* **Task to complete**
Output as a JSON list of strings the lines from the one containing "Where should I click to: Select" through the end of the records, inclusive, one string per line and blank lines omitted.

------------------------------------------------------------------------

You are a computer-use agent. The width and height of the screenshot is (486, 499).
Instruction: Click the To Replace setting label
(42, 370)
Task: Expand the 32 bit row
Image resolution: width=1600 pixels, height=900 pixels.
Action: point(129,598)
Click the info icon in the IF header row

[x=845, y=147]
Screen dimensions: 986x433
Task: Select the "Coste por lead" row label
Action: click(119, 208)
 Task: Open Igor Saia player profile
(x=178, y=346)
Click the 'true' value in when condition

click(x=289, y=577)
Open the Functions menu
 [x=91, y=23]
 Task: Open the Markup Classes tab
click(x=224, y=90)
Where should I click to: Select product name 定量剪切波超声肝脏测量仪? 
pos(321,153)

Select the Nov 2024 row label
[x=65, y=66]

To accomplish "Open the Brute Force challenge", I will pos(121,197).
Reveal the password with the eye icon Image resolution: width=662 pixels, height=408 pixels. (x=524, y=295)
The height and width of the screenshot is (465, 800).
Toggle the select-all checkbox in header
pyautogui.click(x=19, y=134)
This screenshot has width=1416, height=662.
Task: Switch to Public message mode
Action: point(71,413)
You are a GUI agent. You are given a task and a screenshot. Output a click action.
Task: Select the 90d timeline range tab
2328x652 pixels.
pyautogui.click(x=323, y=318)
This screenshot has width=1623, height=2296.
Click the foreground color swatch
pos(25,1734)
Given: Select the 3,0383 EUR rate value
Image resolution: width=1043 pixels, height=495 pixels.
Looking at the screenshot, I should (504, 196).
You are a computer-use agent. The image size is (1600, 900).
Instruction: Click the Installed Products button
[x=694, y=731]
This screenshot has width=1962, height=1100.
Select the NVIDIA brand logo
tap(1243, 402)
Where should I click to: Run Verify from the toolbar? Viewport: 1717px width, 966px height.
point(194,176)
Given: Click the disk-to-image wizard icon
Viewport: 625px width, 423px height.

------------------------------------------------------------------------

* **Task solution**
[
  "Where should I click to: Select product name 定量剪切波超声肝脏测量仪? ",
  "pos(321,153)",
  "Select the Nov 2024 row label",
  "[x=65, y=66]",
  "To accomplish \"Open the Brute Force challenge\", I will pos(121,197).",
  "Reveal the password with the eye icon Image resolution: width=662 pixels, height=408 pixels. (x=524, y=295)",
  "The height and width of the screenshot is (465, 800).",
  "Toggle the select-all checkbox in header",
  "pyautogui.click(x=19, y=134)",
  "This screenshot has width=1416, height=662.",
  "Task: Switch to Public message mode",
  "Action: point(71,413)",
  "You are a GUI agent. You are given a task and a screenshot. Output a click action.",
  "Task: Select the 90d timeline range tab",
  "2328x652 pixels.",
  "pyautogui.click(x=323, y=318)",
  "This screenshot has width=1623, height=2296.",
  "Click the foreground color swatch",
  "pos(25,1734)",
  "Given: Select the 3,0383 EUR rate value",
  "Image resolution: width=1043 pixels, height=495 pixels.",
  "Looking at the screenshot, I should (504, 196).",
  "You are a computer-use agent. The image size is (1600, 900).",
  "Instruction: Click the Installed Products button",
  "[x=694, y=731]",
  "This screenshot has width=1962, height=1100.",
  "Select the NVIDIA brand logo",
  "tap(1243, 402)",
  "Where should I click to: Run Verify from the toolbar? Viewport: 1717px width, 966px height.",
  "point(194,176)",
  "Given: Click the disk-to-image wizard icon",
  "Viewport: 625px width, 423px height."
]